Patient Power community member Jeff writes in, “what are new combination therapies for patients with relapsed chronic lymphocytic leukemia (CLL)?” During this Ask the Expert segment, Dr. Richard Furman, from Weill Cornell Medicine, responds bygiving an update on CLL treatment, and explaining the course of care after relapse and the most effective use of novel agents. Watch now to find out more. 

This is a Patient Empowerment Network program produced by Patient Power. We thank AbbVie, Inc. and Pharmacyclics for their support.


Transcript | Should Novel Agents Always Be Used in the CLL Frontline Setting?

Now, what I'm really very excited about is the possibility of the combination of either BTK inhibitor therapy plus venetoclax or PI3 kinase inhibitor therapy with venetoclax.  

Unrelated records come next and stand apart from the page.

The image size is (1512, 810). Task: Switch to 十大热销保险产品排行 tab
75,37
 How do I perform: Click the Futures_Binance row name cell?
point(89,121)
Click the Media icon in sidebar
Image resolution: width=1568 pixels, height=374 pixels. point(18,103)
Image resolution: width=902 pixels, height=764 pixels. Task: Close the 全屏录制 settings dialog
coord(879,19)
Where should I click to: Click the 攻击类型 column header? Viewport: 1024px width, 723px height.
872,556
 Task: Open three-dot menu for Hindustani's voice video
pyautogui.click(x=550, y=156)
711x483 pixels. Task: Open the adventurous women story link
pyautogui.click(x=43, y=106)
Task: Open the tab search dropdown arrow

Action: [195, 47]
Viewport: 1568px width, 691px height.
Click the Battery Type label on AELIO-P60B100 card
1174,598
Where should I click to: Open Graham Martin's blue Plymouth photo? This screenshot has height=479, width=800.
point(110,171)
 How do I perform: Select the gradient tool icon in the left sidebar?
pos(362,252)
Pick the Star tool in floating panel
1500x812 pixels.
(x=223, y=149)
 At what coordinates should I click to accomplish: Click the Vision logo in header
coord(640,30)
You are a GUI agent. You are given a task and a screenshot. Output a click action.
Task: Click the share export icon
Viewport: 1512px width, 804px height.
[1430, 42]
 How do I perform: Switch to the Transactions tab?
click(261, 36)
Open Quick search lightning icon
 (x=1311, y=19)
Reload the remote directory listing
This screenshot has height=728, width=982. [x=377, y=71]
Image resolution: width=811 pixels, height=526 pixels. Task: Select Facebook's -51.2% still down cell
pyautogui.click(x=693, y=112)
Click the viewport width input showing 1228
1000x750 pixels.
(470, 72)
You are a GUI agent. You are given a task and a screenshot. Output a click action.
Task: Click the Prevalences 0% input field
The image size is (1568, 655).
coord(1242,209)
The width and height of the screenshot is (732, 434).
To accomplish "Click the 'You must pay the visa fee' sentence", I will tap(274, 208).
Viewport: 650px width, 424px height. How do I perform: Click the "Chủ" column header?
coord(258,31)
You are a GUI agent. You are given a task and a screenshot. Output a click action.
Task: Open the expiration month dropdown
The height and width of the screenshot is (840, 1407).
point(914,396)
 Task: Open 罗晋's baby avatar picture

You know, both of these combinations really take advantage of the synergy that happens when you take a BCR antagonist like ibrutinib, acalabrutinib or idelalisib (Zydelig) and duvelisib (Copiktra) and combine it with a Bcl?2 inhibitor.  And it really sort of enables us to get very, very deep remissions with actually as short as just 12 months of treatment.  And so those are what we're currently testing in patients right now and what I hope will be the frontline treatment for patients in the not?too?distant future.  

But we are currently studying two different processes with relationship to the ibrutinib plus venetoclax combination.  So we're taking patients who become MRD negative on the combination after 12 months and randomizing them to either just get ibrutinib or to get placebo.  And so that's going to give us information as to whether or not it's safe to stop patients on the combination and treat them with nothing long term.  We'll see, one, how many patients relapse, and hopefully none, and, two, if they do relapse whether or not we can then restart ibrutinib and control their disease.  So this will provide us that important question as to whether or not we're giving up something by discontinuing the therapy. 

We'll have as our comparative those patients who got ibrutinib plus venetoclax for 12 months and then just remained on the ibrutinib. 

And so that will sort of be the patients who will continue on with their therapy, and then the other half will be patients who have discontinued all their therapy.  

My belief for going to venetoclax is that you're going to get almost all of the bang for your buck out of the first 12 to 24 months, so continuing it is unlikely to yield an additional benefit, so I think stopping it is safe.  But, once again, these are the studies that will provide us with those data.